What challenges do you foresee in our industry?

Most challenges these days are fiscal ones. Many vendors aren’t producing components and distributors are not maintaining much inventory which makes procurement difficult and slows progress of new projects. But bigger problems are looming in on the “Green” initiatives. Many markets, especially solar, are dependent on tax credits for the business models to work. I design very high efficiency converters for solar and fuel cell applications, but the cost can be difficult to justify except in extraordinary environments. Those that push for aid from government energy programs may actually be hurting the industry by focusing on cheap “band-aids” rather than letting the industry progress the technology to be competitive. Right now, the pay-back is awful without the aid so when the tax credits go away, there will be a nasty slump back to reality.

What advice do you give to young(er) engineers?

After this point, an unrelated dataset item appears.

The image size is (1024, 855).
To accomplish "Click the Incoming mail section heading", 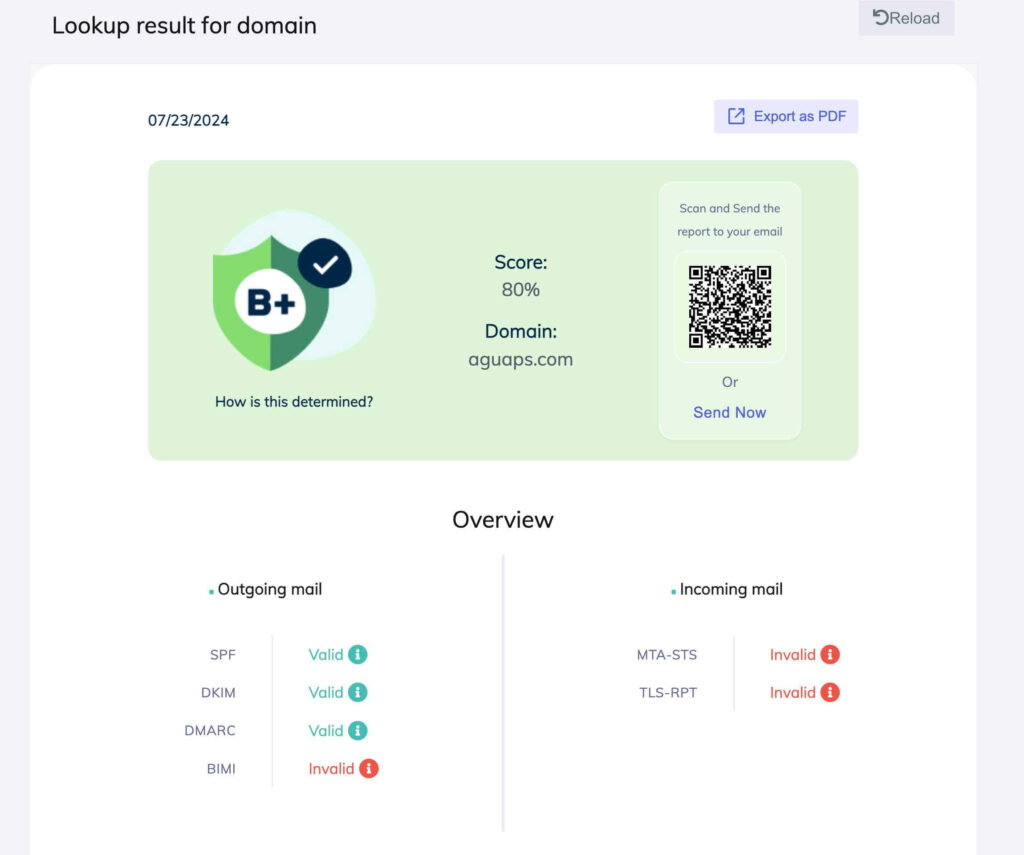I will pyautogui.click(x=731, y=590).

Simple,… if you don’t love what you’re doing, then do something else. Many of us, more successful engineers, didn’t start our careers thinking about making much money. We did it because we desired to learn and solve the puzzles in technology. Since the technologies are changing ever faster, to keep up you really need to have the interest or you’ll fall to the way-side and no self-respecting engineer wants to be “mediocre”. Like the passage in “Alice in Wonderland”; “…to stay in the same place, you must run as fast as you can. To get anywhere, you must run twice as fast.”